We sat down with Chris Treadwell, Relationship Manager at Avamore Capital, in this week’s Property & Politics to find out what trends he has seen in the bridging and development industry following recent political changes.
What changes have you noticed in the industry since Brexit?
Both enquiries and transactions appear to be on the rise, and I think this is because there is some clarity on the where the United Kingdom stands politically. This has resulted in an active start to 2020. We have seen a lot more deals come in. This is in comparison to the end of 2019 (prior to the December election). However, Brexit is still a long process and I am sure the increase that we are seeing in the industry right now is subject to change.
What government policy over the past 5 years has been supportive of the industry? Why do you think this has been the case?

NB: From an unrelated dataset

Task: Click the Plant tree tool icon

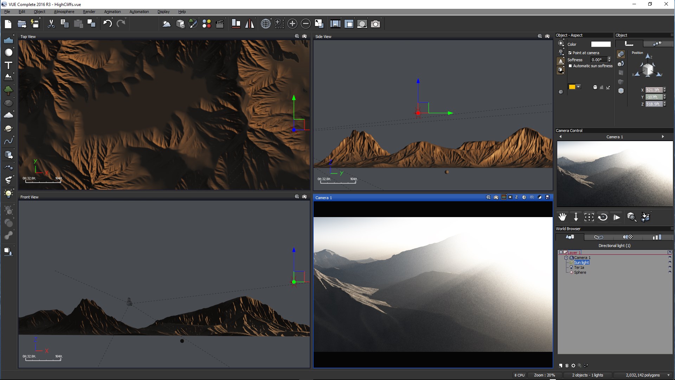Action: click(8, 90)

I think there have been a few government policies which have been helpful to the industry. Stamp duty land tax relief (SDLT) was implemented in 2017 for first time buyers who were purchasing residential properties for £500,000 or less. Later, in 2018, first time buyers who qualified for the relief, paid no SDLT on the first £300,000 of their purchase. If the price was between £300,000 and £500,000, they paid 5% on the amount which is a reduction of £5,000 compared to the amount of SDLT they would have paid under the normal rates. This helped first time buyers get on the property ladder and kept the sales market moving which, ultimately, drove the construction industry too.
What do you think the property development industry looks like in 2020?
I think business will continue as normal; however, it seems the industry is facing yet another obstacle which is the COVID-19. It is too soon to make any outright assumptions, but the Coronavirus has impacted many big and small businesses already. This is likely to continue until policies are implemented to help control the virus and keep the economy moving.
What opportunities do you think Brexit offers for the industry?
Generally, I believe Brexit will restore a sense of optimism back into the market and I think the likelihood of people wanting to invest money into UK property development will increase. Just like Brexit, however, I feel this change will be achieved at a slow and steady process.
Now that Brexit has happened, do you think this has caused more or less political uncertainty?
Truthfully, this is a question that no one knows the answer to – me included. We are still in a transitional phase of Brexit. There are a lot of things that are likely to change. Nevertheless, the impact and recovery from COVID-19 is likely to be a big focus for the rest of 2020.